I have ran tubeless on one of my bikes for a year now with Caffe Latex sealant. In that year never a flat or a sign that sealant had been needed. Probably just lucky. This Monday I returned from my ride to find sealant everywhere on my bike, bib shorts and gloves. Apparently I punctured and never heard or felt the event. The positive is that the Caffe plugged the hole with only a 10lb loss of pressure (and I never knew it happened) and I had no disruption in my training ride. The downside was the 40 minutes of trying to clean the sealant from every nook and cranny on my bike and clothing. As I reflected later on I came to the conclusion that on a training ride I would have rather taken the 10 minutes to change a tube and re-inflate with a C02 cartridge than to spend the 40 minutes cleaning up the mess. Was this a extreme case or has anyone had a similar event and feels the same???


----------



## natedg200202 (Sep 2, 2008)

Soap and water cleans up Stans sealant quite well. Yours seems a tad over the top


----------



## MarshallH1987 (Jun 17, 2009)

That does seem like a freak spray. I've never had a mess from sealant, except when shooting it through the valve with my homemade injector (pops off ans sprays around).

Any idea of what solvent would dissolve Stan's?


----------



## purdyd (Jun 18, 2010)

Roadrider22 said:


> . As I reflected later on I came to the conclusion that on a training ride I would have rather taken the 10 minutes to change a tube and re-inflate with a C02 cartridge than to spend the 40 minutes cleaning up the mess. Was this a extreme case or has anyone had a similar event and feels the same???


That is pretty extreme, but it has happened to me.

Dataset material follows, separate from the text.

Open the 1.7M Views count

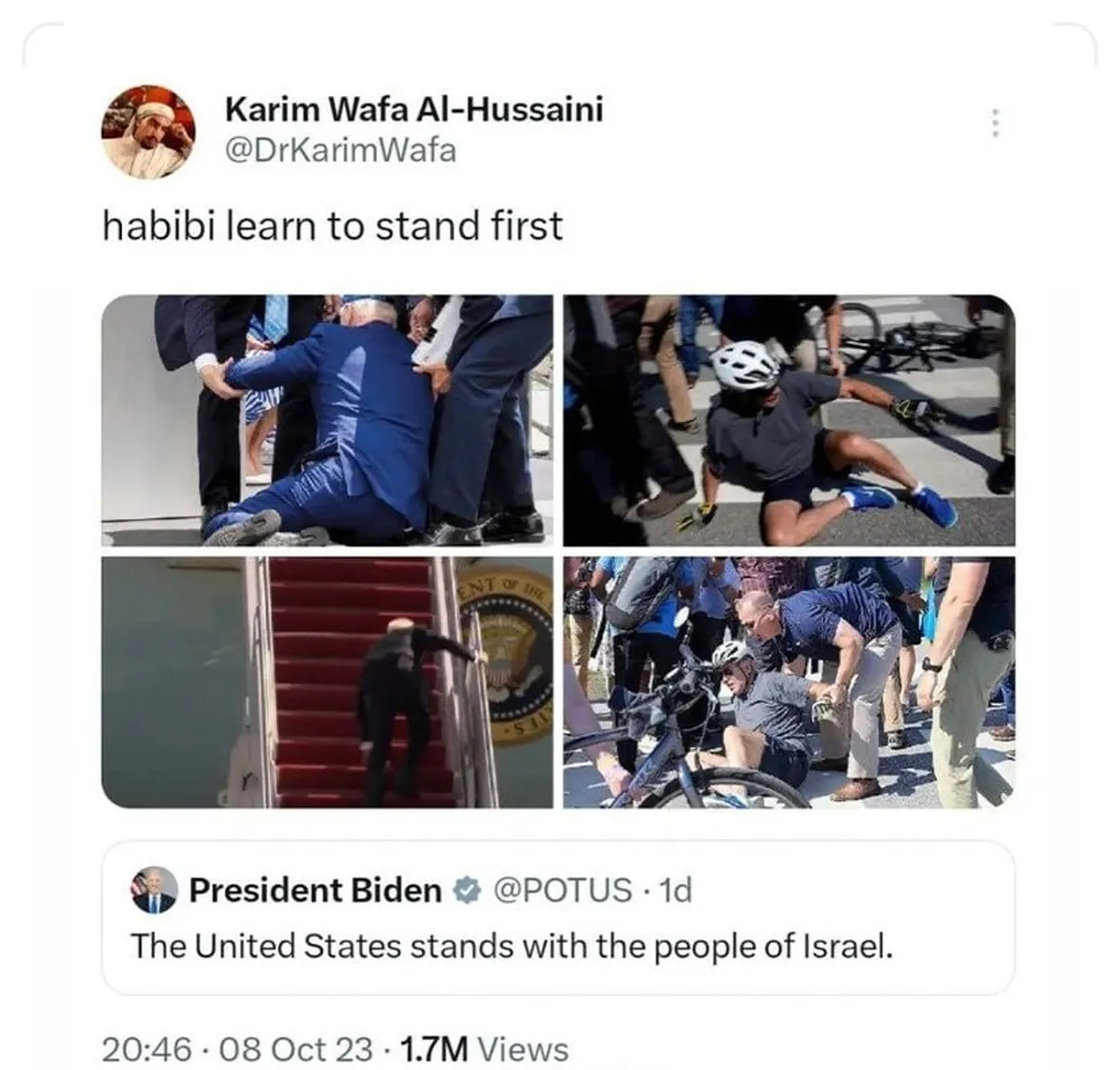tap(483, 1049)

I usually use alcohol and elbow grease with caffee latex.

Normally it seals up without all the mess

personally i would rather sit at home with a beer and clean my frame, which i do anyway after rides to get rid of grim and sticky stuff, than sit on the side of the road for 5 minutes and install a tube 

just me


----------



## Roadrider22 (May 24, 2006)

I may not have felt so bad about it if I had added the beer!


----------



## purdyd (Jun 18, 2010)

for what it is worth, Stan's and caffee latex seem to be very different products

caffee latex is just what it sounds like, latex, and i often find it easier to let it dry and then peel it off,

for instance if taking out a tire it would just let it pool at the bottom and dry out and peel out the glob in the bottom

Stan's takes forever to dry and seems to have suspended particles in it

as a result, i think Stan's stops leaks faster with less mess but caffee latex is more permanent and will stop slower leaks better

i read a post where someone mixed the two, i can see why


----------



## Bnystrom (Oct 27, 2007)

*Caffelatex vs. Stan's*

IME, Caffelatex is junk; it simply doesn't work. Mountain bike action has out a test in the July 2011 issue that confirms my experience with it. Complete waste o' money!

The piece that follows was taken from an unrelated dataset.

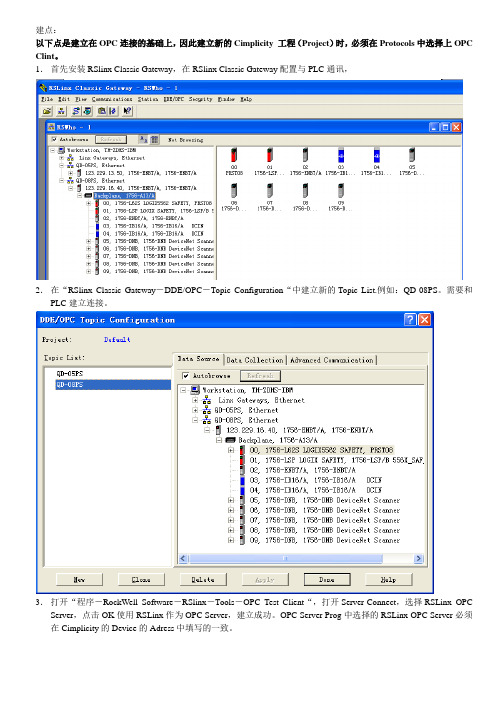This screenshot has height=702, width=496.
Task: Click the horizontal scrollbar in Data Source tree
Action: [301, 558]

OTOH, Stan's sealant works great! I use in in clinchers with tubes ('cross bike), tubeless clinchers (MTB) and tubulars (all of my road wheels). I haven't had a flat on a tubie in over three seasons! I did have some pressure loss in one once, so I know the sealant is working and it's not just incredible luck. I haven't had any flats on the 'cross bike, but I've only had it a few months. I can't even remember my last MTB flat.

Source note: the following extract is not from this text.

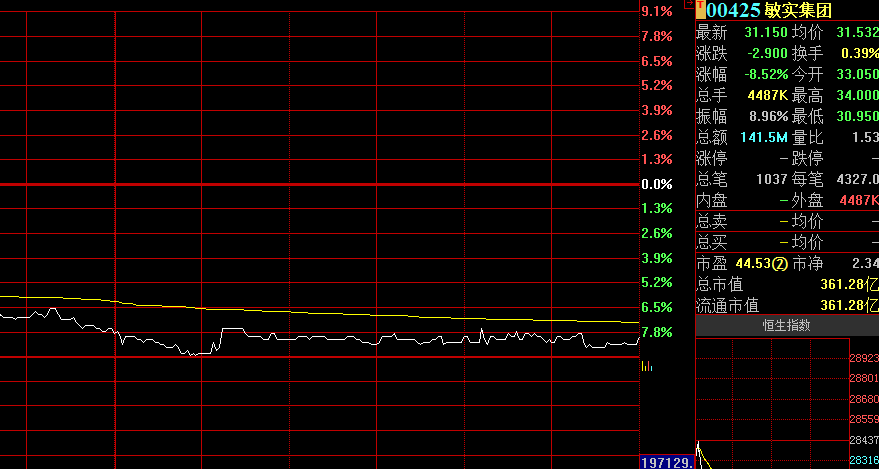Click the 最高 value 34.000
This screenshot has height=469, width=879.
click(858, 95)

The only issue I've had with Stan's is that it can be difficult to pump it into a presta valve that doesn't have a removable valve core, so this is something to consider when buying tubulars and tubes. Stan's does have some solids in it, which is probably why it works so well. I may need to filter it through a fine screen to remove any larger, valve-clogging chunks when using it non-removable valve cores.


----------